We arrived at La Colombera on the last day of October under leaden skies with winter already in the air. It was not long after breakfast on a Sunday morning so we were expecting an empty tasting room with Elisa Semino all to ourselves for an hour. Wishful thinking on our part because such is her popularity and the reputation of her wines that we had to share her with a steady stream of visitors, or maybe it was because her only competition for customers at that hour of the week was a cold, draughty church.
This is not a complaint, far from it, as we then had the opportunity to observe her in her natural environment, happily dispensing wine and wisdom in equal measure to appreciative locals, and all done with a smile and obvious enthusiasm. Nor in fact did she neglect us, returning to our table every few minutes to answer another question and open yet another bottle of her dizzying range of twelve different wines.
A young girl (Elisa’s niece as we subsequently discovered) then appeared at our table with a plate of bread and two of the wonderful culinary delights of this area of south-east Piedmont: Montebore cheese (which 533 years ago was fashioned into a wedding cake for Isabella d’Aragona and because of its shape was thereafter known as the ‘wedding cake' cheese) and the noble salami of Giarolo.

□ □ □ □ □

> _EXERCISE PROMPT_
Write what comes next in the account of the visit to La Colombera, starting after its last sentence. The items after this text have nothing to do with it.

> _EXCERPTED DATA_
□ □ □ □ □

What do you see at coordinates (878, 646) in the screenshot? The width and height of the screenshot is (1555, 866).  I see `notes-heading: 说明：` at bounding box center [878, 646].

□ □ □ □ □

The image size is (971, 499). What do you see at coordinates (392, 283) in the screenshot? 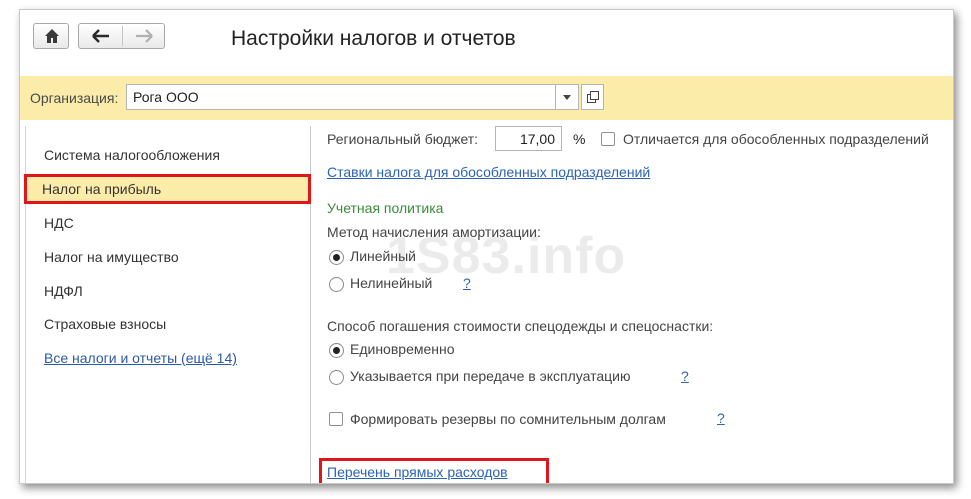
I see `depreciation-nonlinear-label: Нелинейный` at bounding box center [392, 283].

□ □ □ □ □

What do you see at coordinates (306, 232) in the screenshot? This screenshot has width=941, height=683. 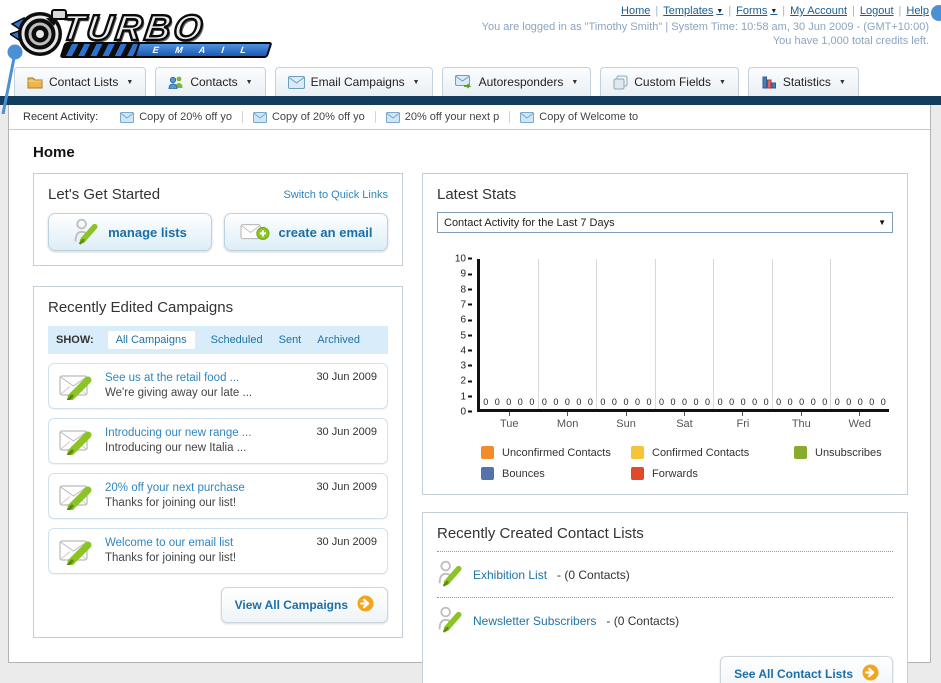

□ □ □ □ □

> _ANSWER TO THIS PROBLEM_
As I munched on the salami and sipped the Barbera in front of me I was reminded of why Elena goes on at length about food and wine matching, because the acidity that some people find objectionable in a young Barbera melts away when pared with a fatty local product like the Giarolo salami. When in doubt in Italy the best advice is always to drink local wines with local foods.
I heard during our visit that Elisa is constructing a new tasting room, which is a pity because sitting amongst barrels of wine and giant tanks of vino sfuso with bottles and boxes everywhere is the perfect backdrop for a convivial wine tasting, providing just the right atmosphere.
It’s not obvious exactly where Tortona is, even when you’re actually there, because it’s a historical crossroads of sorts between regions. If you were to drive the 90 miles from Milan to Genoa then you would pass right by Tortona at exactly the half way point.
To the west are the wine towns of Alessandria and Asti and to the east lies the Po valley (Pianura Padana) stretching all the way to the Adriatic. The Roman Via Postumia passed through Tortona, which was called Derthona at that time, on its way from Genoa to Verona. So while Tortona is located in Piedmont it’s very close to three other regions, Lombardy, Emilia Romagna and Liguria.
Our route here took us through the nearby town of Spinetta Marengo which was the site of Napoleon's famous victory over the Austrians in 1800, a closely contested battle that was to cement Napoleon's political power in Paris and which drove the Austrians out of north west Italy.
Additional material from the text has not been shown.